What to produce:
Convert the section of the records that begins with the line containing "1148x800 pixels." and ends with the line containing "click(x=969, y=12)" into a JSON list of strings, one string per line, skipping blank lines.

[Stored data entries]
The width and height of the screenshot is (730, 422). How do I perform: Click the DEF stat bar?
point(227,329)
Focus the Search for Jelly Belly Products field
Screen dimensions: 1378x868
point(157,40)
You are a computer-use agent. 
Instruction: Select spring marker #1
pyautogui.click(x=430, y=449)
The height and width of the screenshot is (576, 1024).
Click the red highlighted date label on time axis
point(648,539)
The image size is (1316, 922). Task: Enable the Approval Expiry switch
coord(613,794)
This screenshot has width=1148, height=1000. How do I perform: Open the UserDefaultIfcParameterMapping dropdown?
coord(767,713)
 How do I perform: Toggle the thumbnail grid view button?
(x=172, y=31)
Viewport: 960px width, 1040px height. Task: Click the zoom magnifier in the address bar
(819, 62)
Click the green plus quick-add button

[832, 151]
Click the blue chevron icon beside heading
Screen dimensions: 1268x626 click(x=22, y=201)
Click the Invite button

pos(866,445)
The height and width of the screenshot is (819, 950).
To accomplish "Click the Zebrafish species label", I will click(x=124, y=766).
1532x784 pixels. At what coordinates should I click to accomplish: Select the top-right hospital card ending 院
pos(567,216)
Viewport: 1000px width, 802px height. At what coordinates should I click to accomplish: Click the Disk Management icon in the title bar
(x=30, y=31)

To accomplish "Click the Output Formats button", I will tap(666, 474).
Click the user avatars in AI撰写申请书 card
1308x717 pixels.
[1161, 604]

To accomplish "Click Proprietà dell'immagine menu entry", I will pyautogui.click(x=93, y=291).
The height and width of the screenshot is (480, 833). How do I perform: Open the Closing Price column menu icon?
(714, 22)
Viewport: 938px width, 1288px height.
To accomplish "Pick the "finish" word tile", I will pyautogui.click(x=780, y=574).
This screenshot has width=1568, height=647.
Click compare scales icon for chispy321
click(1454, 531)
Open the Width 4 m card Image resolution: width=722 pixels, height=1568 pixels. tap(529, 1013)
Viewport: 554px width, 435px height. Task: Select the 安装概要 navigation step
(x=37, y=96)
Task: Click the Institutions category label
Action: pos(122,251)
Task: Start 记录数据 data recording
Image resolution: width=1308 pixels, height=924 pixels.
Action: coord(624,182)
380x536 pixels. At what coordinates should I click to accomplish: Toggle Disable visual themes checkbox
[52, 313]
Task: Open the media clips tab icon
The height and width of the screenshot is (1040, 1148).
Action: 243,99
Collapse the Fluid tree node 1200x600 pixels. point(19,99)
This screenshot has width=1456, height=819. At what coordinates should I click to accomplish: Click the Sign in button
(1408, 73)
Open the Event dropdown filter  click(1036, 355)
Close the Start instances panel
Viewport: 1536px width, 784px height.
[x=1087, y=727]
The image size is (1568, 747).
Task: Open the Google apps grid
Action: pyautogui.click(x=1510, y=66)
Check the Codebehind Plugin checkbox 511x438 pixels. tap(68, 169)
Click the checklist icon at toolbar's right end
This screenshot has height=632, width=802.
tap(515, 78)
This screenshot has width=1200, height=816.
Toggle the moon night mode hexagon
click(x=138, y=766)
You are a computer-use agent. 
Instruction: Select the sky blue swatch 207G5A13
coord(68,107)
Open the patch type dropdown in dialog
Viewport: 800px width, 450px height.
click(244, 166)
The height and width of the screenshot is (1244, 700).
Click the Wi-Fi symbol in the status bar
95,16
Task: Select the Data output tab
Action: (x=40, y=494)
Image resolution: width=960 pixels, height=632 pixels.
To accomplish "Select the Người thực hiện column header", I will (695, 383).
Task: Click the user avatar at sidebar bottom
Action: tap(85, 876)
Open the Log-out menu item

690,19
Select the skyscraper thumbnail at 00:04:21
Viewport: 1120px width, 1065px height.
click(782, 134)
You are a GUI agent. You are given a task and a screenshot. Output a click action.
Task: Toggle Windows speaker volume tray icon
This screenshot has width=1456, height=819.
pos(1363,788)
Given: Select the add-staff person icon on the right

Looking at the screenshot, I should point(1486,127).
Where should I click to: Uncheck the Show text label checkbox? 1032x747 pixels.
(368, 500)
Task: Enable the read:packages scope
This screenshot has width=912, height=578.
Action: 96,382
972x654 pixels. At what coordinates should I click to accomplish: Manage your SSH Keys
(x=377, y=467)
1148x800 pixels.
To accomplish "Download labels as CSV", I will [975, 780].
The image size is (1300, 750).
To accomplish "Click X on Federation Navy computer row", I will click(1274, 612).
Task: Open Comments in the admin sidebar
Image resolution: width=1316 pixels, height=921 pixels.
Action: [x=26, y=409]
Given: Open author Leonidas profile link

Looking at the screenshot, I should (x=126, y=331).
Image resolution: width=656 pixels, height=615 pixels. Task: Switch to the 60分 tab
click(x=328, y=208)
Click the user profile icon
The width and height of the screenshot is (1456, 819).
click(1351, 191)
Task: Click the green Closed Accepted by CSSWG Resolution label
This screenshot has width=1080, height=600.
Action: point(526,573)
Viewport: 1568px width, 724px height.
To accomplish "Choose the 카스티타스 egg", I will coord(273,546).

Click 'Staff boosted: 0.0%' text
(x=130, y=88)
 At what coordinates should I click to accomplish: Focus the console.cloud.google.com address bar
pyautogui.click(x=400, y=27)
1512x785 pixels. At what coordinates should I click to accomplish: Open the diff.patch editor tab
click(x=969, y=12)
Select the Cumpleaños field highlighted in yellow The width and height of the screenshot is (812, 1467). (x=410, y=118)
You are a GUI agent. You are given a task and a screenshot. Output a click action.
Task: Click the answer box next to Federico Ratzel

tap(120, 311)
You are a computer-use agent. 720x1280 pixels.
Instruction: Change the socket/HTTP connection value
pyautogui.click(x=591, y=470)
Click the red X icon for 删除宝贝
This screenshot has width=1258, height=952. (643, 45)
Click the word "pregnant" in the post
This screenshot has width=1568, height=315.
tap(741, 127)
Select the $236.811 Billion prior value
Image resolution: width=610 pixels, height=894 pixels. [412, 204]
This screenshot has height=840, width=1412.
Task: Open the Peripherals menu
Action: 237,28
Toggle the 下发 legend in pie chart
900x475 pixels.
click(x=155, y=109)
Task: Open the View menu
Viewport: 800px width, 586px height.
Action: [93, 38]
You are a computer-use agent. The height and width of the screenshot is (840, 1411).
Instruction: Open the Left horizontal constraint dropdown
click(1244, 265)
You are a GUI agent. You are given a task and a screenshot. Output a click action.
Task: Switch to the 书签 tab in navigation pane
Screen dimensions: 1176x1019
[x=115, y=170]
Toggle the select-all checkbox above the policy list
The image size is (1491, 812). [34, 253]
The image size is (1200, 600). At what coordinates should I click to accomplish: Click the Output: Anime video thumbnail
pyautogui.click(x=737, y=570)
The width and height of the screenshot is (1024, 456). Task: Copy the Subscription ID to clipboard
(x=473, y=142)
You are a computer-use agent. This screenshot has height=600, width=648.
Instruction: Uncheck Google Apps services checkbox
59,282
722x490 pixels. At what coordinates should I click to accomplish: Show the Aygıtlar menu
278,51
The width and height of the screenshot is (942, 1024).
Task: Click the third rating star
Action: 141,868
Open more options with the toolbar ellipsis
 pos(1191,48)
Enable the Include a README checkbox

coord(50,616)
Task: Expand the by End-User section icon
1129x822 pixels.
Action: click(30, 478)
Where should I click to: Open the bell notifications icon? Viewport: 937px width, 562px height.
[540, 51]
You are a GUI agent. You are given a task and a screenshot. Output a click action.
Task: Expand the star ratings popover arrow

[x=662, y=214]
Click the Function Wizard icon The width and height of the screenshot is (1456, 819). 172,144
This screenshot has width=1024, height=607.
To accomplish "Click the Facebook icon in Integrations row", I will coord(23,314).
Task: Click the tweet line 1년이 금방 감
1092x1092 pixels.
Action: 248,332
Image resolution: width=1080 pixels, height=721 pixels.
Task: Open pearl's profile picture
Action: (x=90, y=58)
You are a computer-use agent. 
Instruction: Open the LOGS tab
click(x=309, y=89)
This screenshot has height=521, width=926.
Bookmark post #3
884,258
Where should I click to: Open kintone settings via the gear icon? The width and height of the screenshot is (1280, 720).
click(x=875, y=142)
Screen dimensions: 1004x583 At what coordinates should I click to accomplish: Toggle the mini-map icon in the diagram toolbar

In response:
[
  "1148x800 pixels.",
  "To accomplish \"Download labels as CSV\", I will [975, 780].",
  "The image size is (1300, 750).",
  "To accomplish \"Click X on Federation Navy computer row\", I will click(1274, 612).",
  "Task: Open Comments in the admin sidebar",
  "Image resolution: width=1316 pixels, height=921 pixels.",
  "Action: [x=26, y=409]",
  "Given: Open author Leonidas profile link",
  "Looking at the screenshot, I should (x=126, y=331).",
  "Image resolution: width=656 pixels, height=615 pixels. Task: Switch to the 60分 tab",
  "click(x=328, y=208)",
  "Click the user profile icon",
  "The width and height of the screenshot is (1456, 819).",
  "click(1351, 191)",
  "Task: Click the green Closed Accepted by CSSWG Resolution label",
  "This screenshot has width=1080, height=600.",
  "Action: point(526,573)",
  "Viewport: 1568px width, 724px height.",
  "To accomplish \"Choose the 카스티타스 egg\", I will coord(273,546).",
  "Click 'Staff boosted: 0.0%' text",
  "(x=130, y=88)",
  " At what coordinates should I click to accomplish: Focus the console.cloud.google.com address bar",
  "pyautogui.click(x=400, y=27)",
  "1512x785 pixels. At what coordinates should I click to accomplish: Open the diff.patch editor tab",
  "click(x=969, y=12)"
]